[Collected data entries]
····················
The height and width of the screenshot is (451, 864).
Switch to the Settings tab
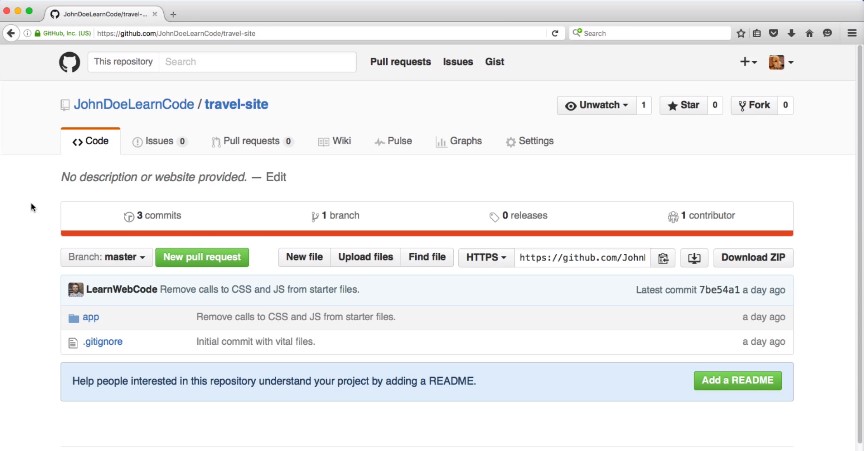[529, 141]
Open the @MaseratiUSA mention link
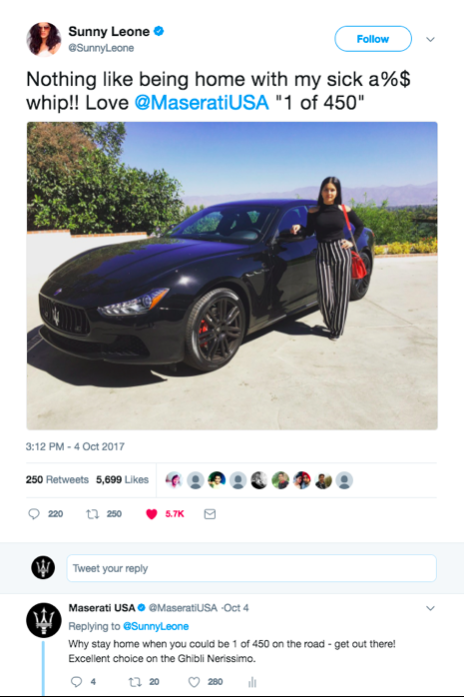Image resolution: width=464 pixels, height=697 pixels. [201, 103]
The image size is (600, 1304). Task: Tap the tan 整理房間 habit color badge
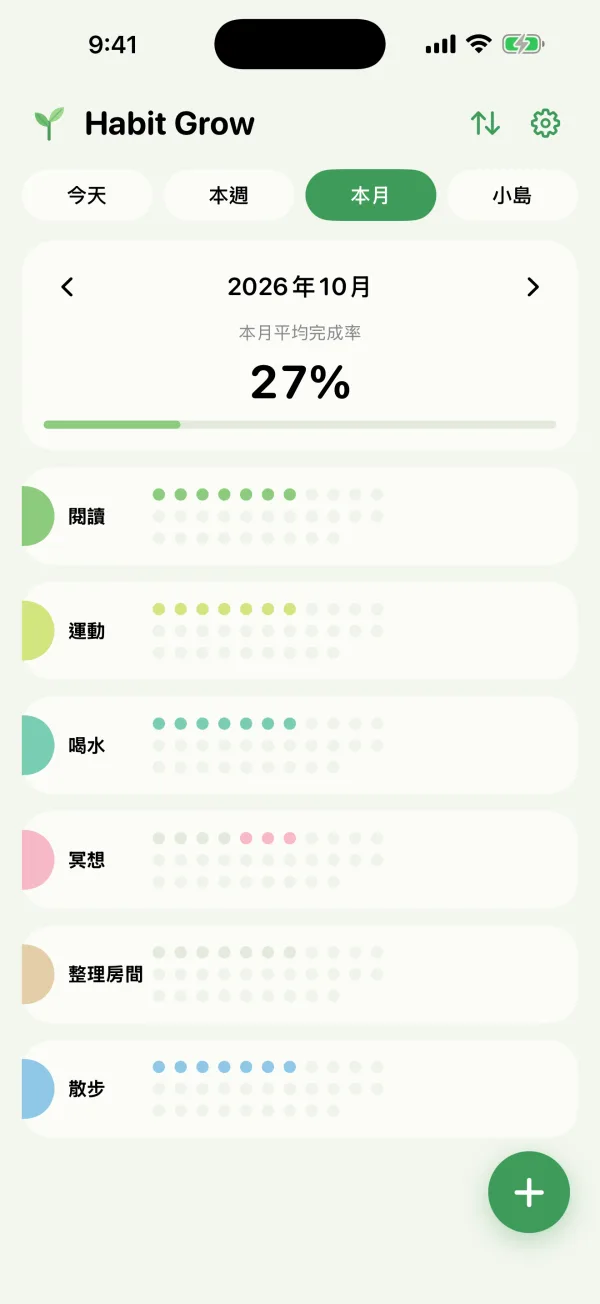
····················
### What is required
Repeat the records above exactly, leaving out the pictures.

### Response to this task
The height and width of the screenshot is (451, 864).
Switch to the Settings tab
[529, 141]
Open the @MaseratiUSA mention link
Image resolution: width=464 pixels, height=697 pixels. [201, 103]
The image size is (600, 1304). Task: Tap the tan 整理房間 habit color badge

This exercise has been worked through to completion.